** WHAT YOU ARE ASKED TO DO **
Output the data as a numbered list, starting with the line that contains "Open futomomo's user" and going on through the line that contains "Action: pos(77,252)", with blank lines omitted.

** ENTRIES **

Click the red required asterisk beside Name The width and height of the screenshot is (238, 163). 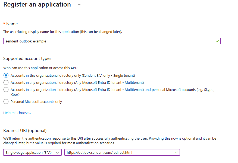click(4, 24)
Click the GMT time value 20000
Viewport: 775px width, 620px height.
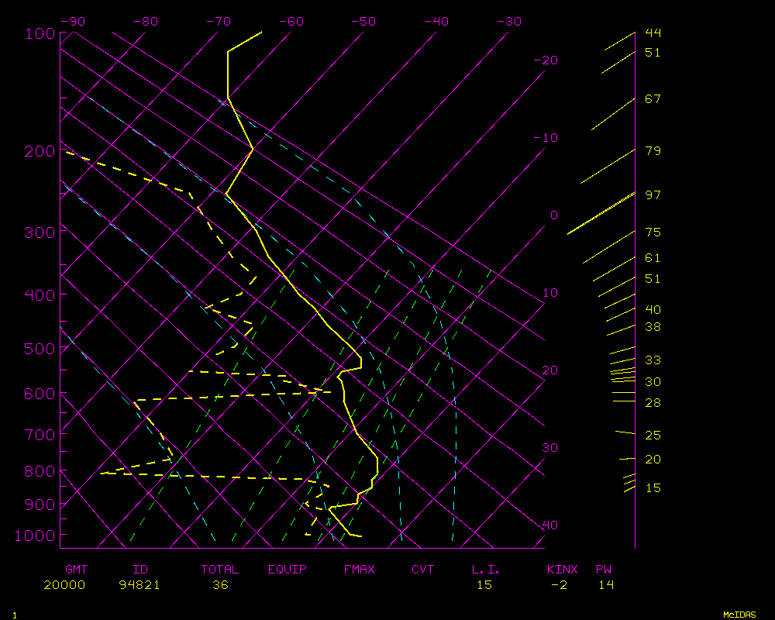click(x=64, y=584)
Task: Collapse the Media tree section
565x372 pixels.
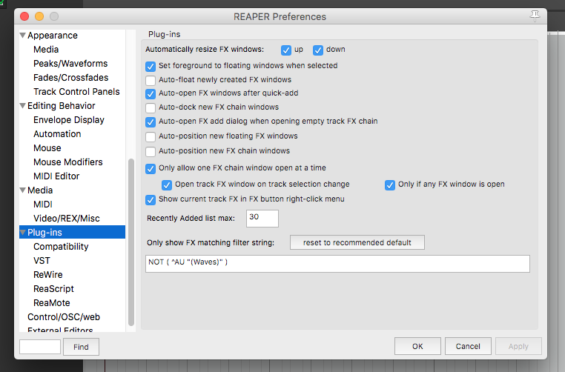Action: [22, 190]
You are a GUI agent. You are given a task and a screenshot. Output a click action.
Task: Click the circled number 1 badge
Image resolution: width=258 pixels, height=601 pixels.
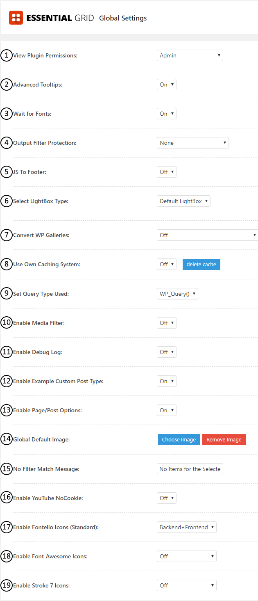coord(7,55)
==
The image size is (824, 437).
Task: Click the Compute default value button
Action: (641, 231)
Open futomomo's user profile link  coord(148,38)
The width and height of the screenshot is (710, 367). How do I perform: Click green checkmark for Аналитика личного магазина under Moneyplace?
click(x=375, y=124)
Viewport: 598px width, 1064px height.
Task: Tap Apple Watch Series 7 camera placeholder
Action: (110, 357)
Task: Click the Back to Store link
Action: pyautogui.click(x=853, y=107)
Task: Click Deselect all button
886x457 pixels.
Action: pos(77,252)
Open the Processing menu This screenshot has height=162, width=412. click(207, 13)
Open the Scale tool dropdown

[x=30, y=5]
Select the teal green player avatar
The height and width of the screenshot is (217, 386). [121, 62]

** EXERCISE ANSWER **
1. Open futomomo's user profile link  coord(148,38)
2. The width and height of the screenshot is (710, 367). How do I perform: Click green checkmark for Аналитика личного магазина under Moneyplace?
3. click(x=375, y=124)
4. Viewport: 598px width, 1064px height.
5. Task: Tap Apple Watch Series 7 camera placeholder
6. Action: (110, 357)
7. Task: Click the Back to Store link
8. Action: pyautogui.click(x=853, y=107)
9. Task: Click Deselect all button
10. 886x457 pixels.
11. Action: pos(77,252)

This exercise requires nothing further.